Why is it not enough?

aus9 · 11-09-2010, 03:49 AM

hi

ok well do this for me since you are keen to learn...all with root powers....my example is for a grub2 in mbr

Code:

dd if=/dev/sda bs=512 count=1 | strings


(my response)
1+0 records in
1+0 records out
512 bytes (512 B) copied, 1.7166e-05 s, 29.8 MB/s
GRUB
ZRr=
`|f	
\|f1
GRUB 
Geom
Hard Disk
Read
 Error

Now you tell me what data is going to be useful to tell what info is for any extended and logical partition?

hint....I don't have any but pretend ok?

2) now use root powers to backup your extended partition info from the commands you already know above

now run strings against it.....I don't have extended but yours is going to be

Code:

strings /home/edbarx/part.sfd

3) consider how tiny 512 bytes is....and that somepeople have lots of logical partitions

and finally the weakness of the system that is msdos table is...the info for next logical partition is known by the last logical partition .....read logical as meaning
sequential

4) finally....whats the point of backing up your data if we don't test it?

do a full backup to removeable media
copy of mbr
copy of sfdisk output

download a copy of testdisk unless a good live cd already has it

now wipe you mbr with root powers using a live cd

dd if=/dev/zero of=/dev/sda bs=512 count=1

now load restore your mbr and see if you can reboot?

(hint you can't restore all)

do not action any request to fsck but reboot live cd and restore mbr and sfdisk output

and see if you can reboot ok

good luck

ps as you have a full backup you should have a ok experience
otherwise you will won't believe any of my postings eh?

edbarx · 11-10-2010, 04:31 PM

I appreciate your patience to reply to my posts and I think I can now understand what you mean regarding logical partitions. To me they look like linked lists with each record containing two fields: one describing the current partition and the other is a pointer to the next partition. Each logical partition has four 16 byte partition records but only two are used. Since we are talking about a serial linked list, losing a record in the list, renders the successive records with no way of finding them.

So, the OS has to read the first record of the first logical partition from which it moves on to read the second, then the third, and so on. I am assuming that a sensible OS, remembers the placement of a particular logical partition to avoid having to inspect the preceding records to find it.

I don't know whether I am correct, but I think, if one can save the data together with the file permissions, one can easily restore a partition even in the case of a logical one.
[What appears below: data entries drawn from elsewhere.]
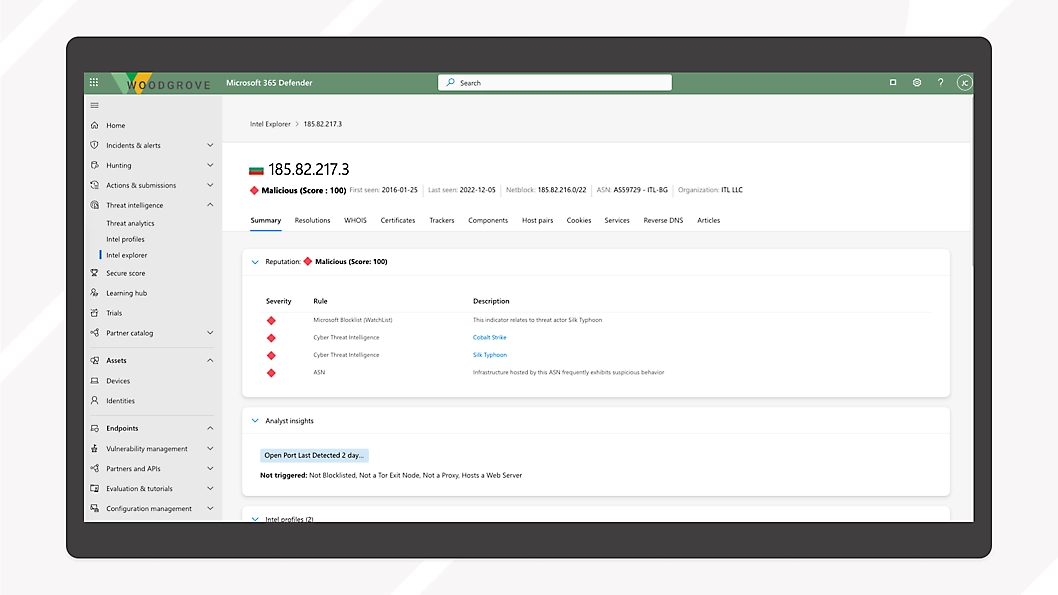Click the Open Port Last Detected tag

click(315, 455)
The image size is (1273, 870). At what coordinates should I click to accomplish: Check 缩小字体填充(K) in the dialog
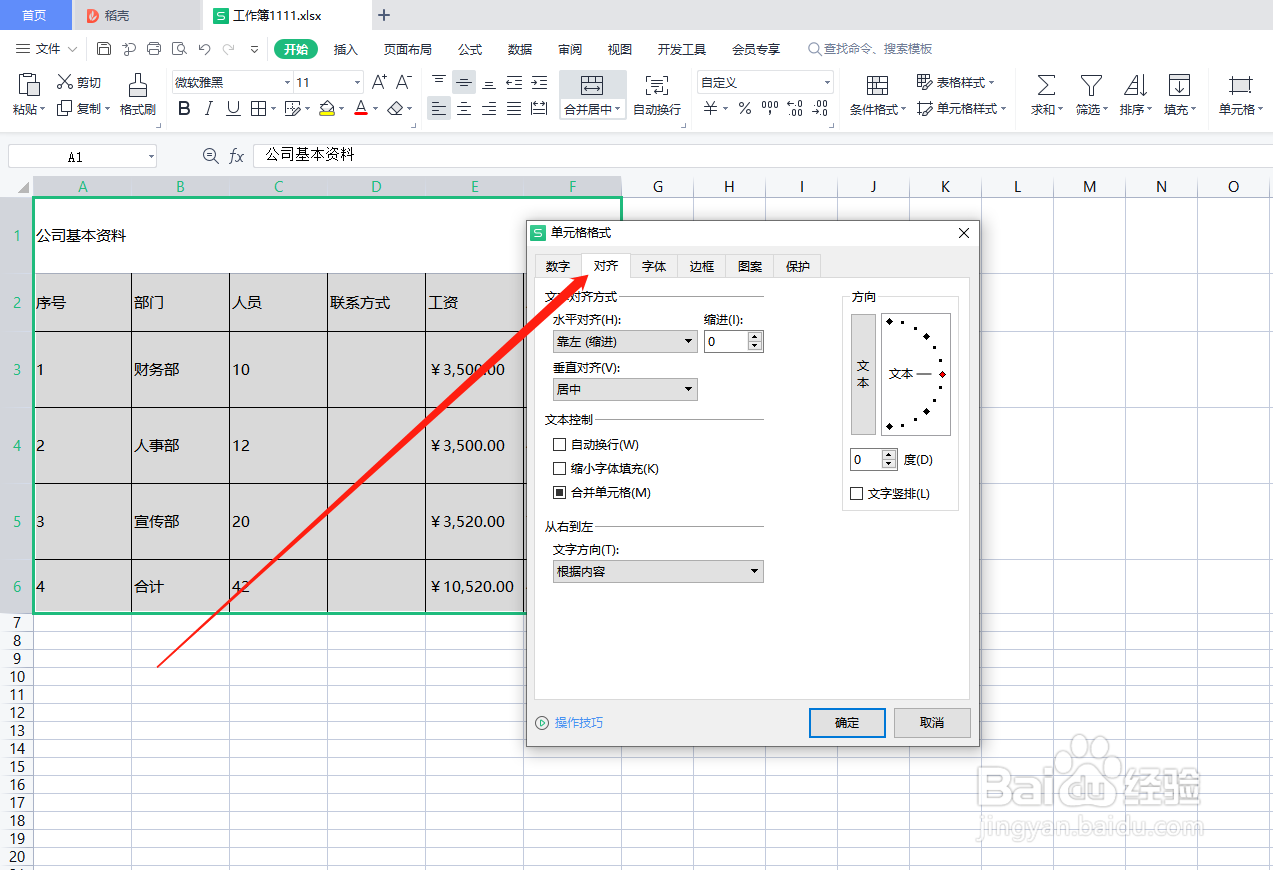[559, 468]
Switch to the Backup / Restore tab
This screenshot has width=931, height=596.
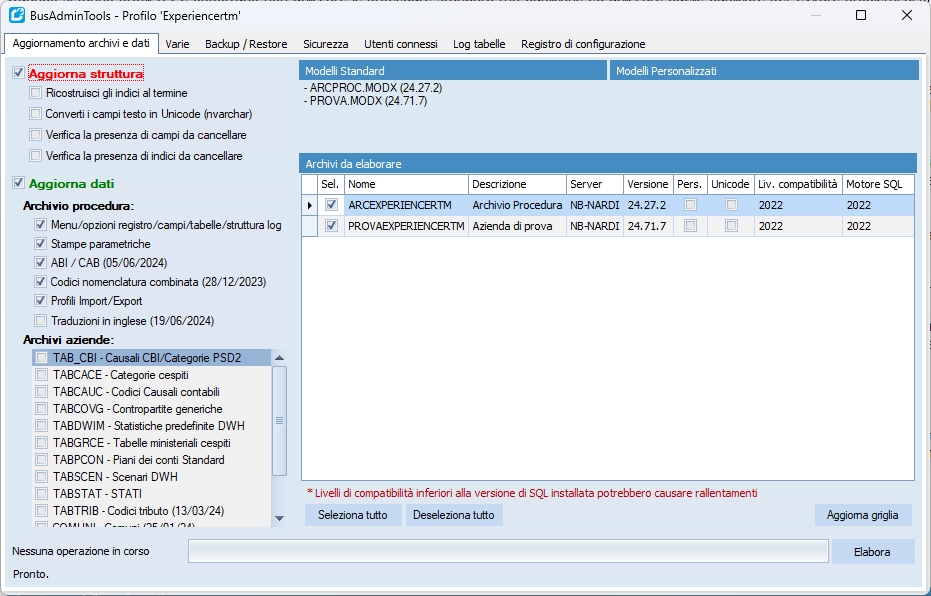[246, 44]
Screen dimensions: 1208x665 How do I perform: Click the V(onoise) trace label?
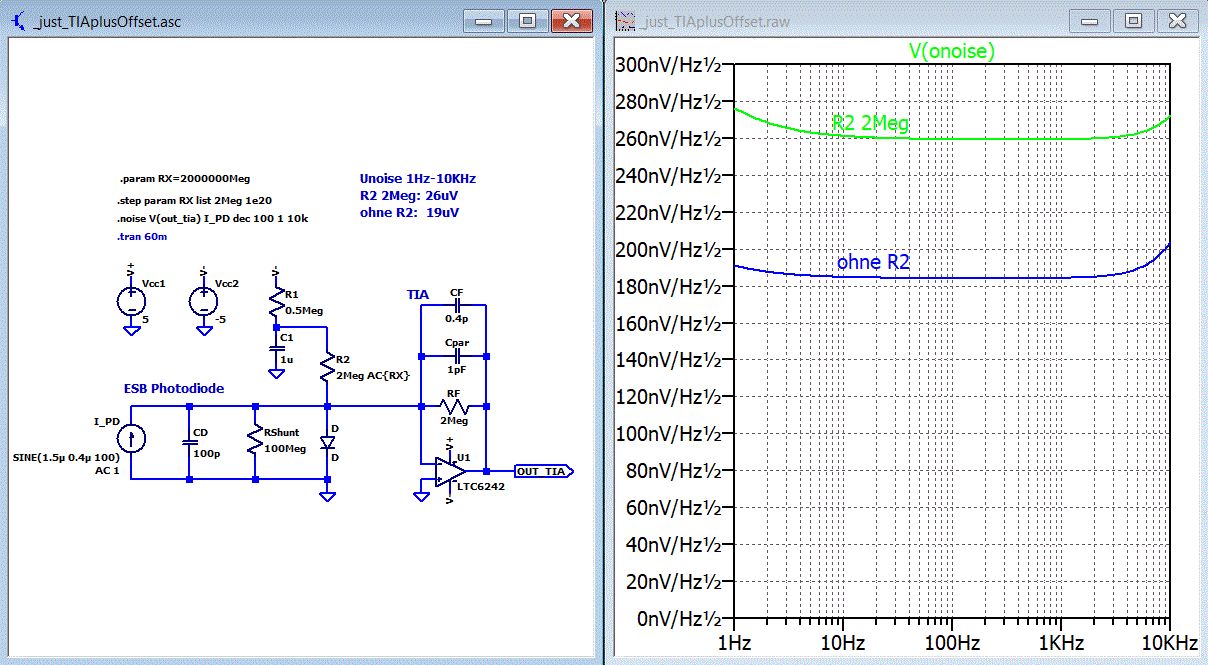pos(951,52)
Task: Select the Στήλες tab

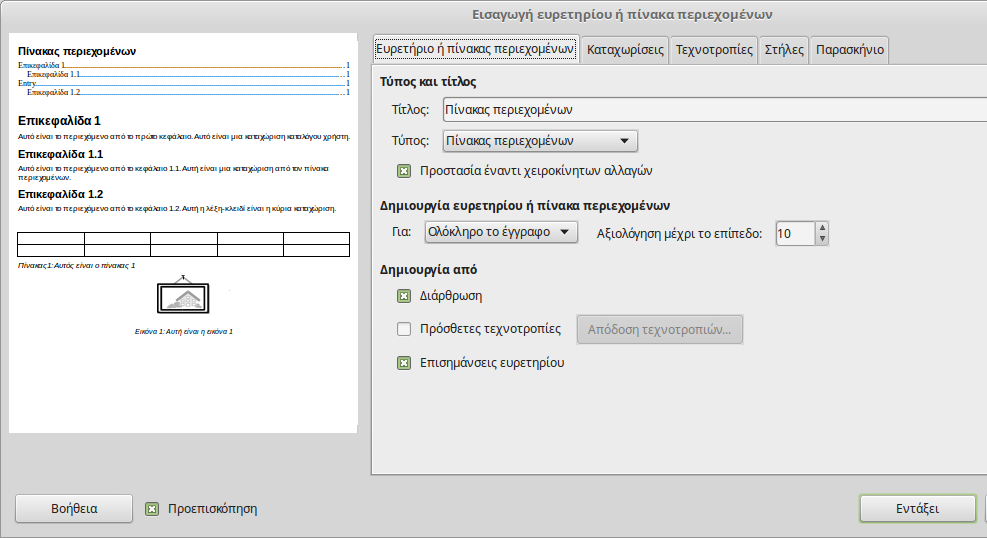Action: click(x=784, y=49)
One may choose to use a primary partition, but that shouldn't make any difference as long as one edits /etc/fstab accordingly.

At the end, I very much appreciate your long reply, however at the moment, I lack time to risk experimenting with the MBR. I know logic states it must be safe, but in the real world, there is always a "you never know".

Thanks for your patience.

aus9 · 11-11-2010, 04:15 PM

hi

in that case rather than risk your data why not build a virtual machine such as with virtualbox and create at least 2 logical partitions then put an os on it then do the mbr and partiition backups.....wipe the mbr .....restore the mbr..........see if you can reboot .....then restore the logicals

I repeat.....it is safer to have a 4 primary partition system but to test out distros you then use virtual machines.

edbarx · 11-18-2010, 04:03 AM

You suggestion about restoring the MBR from a backup worked on another computer whose MBR was blown up by the Windows XP's installer. It restored everything not just the primary partitions.

I would like to add that backing up a logical partition should not be a problem. Moreover, restoring it should also be fine provided one does the necessary changes in fstab to account for any changes in the partition scheme.